→ **Exercise goal**
Output a verbatim copy of the data, cut off after the line that contains "Task: Maximize the panel size icon".

→ **Input data**
════

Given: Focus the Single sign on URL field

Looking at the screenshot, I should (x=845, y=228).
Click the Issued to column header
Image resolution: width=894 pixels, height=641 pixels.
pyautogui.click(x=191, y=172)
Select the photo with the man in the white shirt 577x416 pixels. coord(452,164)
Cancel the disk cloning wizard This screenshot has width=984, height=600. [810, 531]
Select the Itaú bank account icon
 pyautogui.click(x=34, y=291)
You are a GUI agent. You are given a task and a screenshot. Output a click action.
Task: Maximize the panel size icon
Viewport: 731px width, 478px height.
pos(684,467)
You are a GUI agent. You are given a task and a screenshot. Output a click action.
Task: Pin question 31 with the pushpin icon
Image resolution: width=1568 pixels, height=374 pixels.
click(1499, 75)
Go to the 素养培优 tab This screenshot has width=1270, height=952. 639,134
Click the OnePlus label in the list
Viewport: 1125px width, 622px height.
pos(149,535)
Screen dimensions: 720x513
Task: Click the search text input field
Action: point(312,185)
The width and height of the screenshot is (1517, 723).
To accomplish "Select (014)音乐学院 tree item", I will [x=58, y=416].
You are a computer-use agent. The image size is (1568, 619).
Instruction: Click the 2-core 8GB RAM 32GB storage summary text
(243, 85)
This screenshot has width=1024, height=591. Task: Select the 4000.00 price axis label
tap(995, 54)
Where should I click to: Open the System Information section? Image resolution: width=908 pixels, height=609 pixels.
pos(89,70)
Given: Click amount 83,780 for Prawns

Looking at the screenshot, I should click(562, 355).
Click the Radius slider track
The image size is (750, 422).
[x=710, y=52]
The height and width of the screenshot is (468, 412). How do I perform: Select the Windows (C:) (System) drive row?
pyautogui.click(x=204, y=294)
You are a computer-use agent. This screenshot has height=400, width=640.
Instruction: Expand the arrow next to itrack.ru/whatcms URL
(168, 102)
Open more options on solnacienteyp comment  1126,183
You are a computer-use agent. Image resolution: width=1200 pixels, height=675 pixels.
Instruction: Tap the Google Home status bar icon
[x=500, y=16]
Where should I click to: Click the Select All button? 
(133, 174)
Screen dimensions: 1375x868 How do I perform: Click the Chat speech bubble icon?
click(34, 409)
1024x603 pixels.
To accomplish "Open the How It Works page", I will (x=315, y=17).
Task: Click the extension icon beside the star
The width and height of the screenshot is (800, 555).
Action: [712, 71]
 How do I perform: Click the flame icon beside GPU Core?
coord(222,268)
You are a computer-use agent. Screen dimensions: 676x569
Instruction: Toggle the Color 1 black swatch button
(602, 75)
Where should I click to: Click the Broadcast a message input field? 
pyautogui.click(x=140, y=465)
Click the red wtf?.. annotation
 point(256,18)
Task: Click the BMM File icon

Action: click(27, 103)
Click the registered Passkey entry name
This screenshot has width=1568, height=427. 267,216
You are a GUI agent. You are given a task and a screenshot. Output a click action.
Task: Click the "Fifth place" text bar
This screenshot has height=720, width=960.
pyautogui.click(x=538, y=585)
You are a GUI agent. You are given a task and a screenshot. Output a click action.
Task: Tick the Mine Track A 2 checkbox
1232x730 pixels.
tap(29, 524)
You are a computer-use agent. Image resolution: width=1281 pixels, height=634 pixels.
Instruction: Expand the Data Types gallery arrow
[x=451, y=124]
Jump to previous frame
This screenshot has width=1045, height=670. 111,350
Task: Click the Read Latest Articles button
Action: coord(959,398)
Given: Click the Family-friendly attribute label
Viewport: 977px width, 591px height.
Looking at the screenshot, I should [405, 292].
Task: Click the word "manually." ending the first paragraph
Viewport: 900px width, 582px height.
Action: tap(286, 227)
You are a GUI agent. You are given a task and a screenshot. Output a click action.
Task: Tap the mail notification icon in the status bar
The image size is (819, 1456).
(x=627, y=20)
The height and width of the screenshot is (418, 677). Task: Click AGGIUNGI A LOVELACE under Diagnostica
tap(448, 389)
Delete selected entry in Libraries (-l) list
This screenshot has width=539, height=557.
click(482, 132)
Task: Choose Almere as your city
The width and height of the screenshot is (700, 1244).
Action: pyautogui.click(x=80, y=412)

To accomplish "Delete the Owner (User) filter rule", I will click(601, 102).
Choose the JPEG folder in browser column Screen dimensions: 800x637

════

→ **Finished task**
Given: Focus the Single sign on URL field

Looking at the screenshot, I should (x=845, y=228).
Click the Issued to column header
Image resolution: width=894 pixels, height=641 pixels.
pyautogui.click(x=191, y=172)
Select the photo with the man in the white shirt 577x416 pixels. coord(452,164)
Cancel the disk cloning wizard This screenshot has width=984, height=600. [810, 531]
Select the Itaú bank account icon
 pyautogui.click(x=34, y=291)
You are a GUI agent. You are given a task and a screenshot. Output a click action.
Task: Maximize the panel size icon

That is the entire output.